There's a lot of emotion here and maybe I should stay out of this thread but I would like to share an experience I had in the same area where this happened a few years ago.

A very dear friend and I were out chasing birds very close to the area where this occurred. We had my friends German shorthair bustin the brush for us two old farts!

After maybe two hours of beating the brush we started back towards our truck along the small two track that ran through this small piece of state land. We heard a pickup approaching and it parked about 75 yards ahead of us on the two track. A guy and his wife got out with two of the biggest and meanest looking Rottweilers I had ever seen! One was on a leash the other wasn't! The dogs saw us and immediately came at us!! Hackles up, snarling with blood in their eyes!! The one that was on the leash dragged that woman about 15 yards before she let go!! 

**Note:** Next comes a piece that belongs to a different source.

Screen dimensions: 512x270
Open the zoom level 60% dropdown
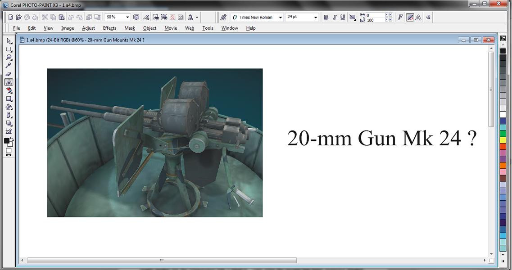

Our poor dog ran behind us and was shaking with fear!!! They continued straight at us with the owners screaming at them with no response!! It appeared to me that we would have no choice but to defend ourselves!! I have to tell ya I was scared!!

When these charging Rottweilers got to within 15 yards I have to admit I was ready to shoot but my friend never raised his shotgun! It was in the ready position (as well as mine) but he never raised it. You could see from the path of the charging dogs that they were after our dog and he decided to wait and see if they were going to draw blood! 

I was really amazed that my friends poor shorthair didn't have a heart attack!!! She was shaking with fear and had no where to go to escape these two!! They charged past us (within inches) and straight to our dog.

WELL, the butt sniffin started, alittle show of dominance (without a fight) and all got pretty quiet!! About then the owners of the other dogs ran up and thanked us for not shooting them (the dogs)!!!! They grabbed the dogs and got back in their truck and left!!! We headed back for our truck with a great need to change our shorts!!!!!

I truly believed we were in immanent danger and if I'd have been alone I probably would have shot but I decided to follow my friends lead and things turned out with no life lost!!!!! I'm very glad, although I'd have no problem defending myself, you still have to live with it afterward!!!


Just my two cents!!!


----------



## Frantz (Dec 9, 2003)

See, one person rational, knowing dogs and another maybe knowing them a little less and on the ready. 

I do not mean to start pissing matches, it just ends up that way. Mcane has it dead on, nobody knows everything about this and it would be a better discussion after the trial.

I am sorry if I pissed anyone off, not my intent, I am also sorry that some, who I have for years held a high opinion of, had to resort to childish link posting.


----------



## Mickey Finn (Jan 21, 2005)

FieldWalker said:


> Hello...
> 
> I just wanted to participate in this thread before it got locked.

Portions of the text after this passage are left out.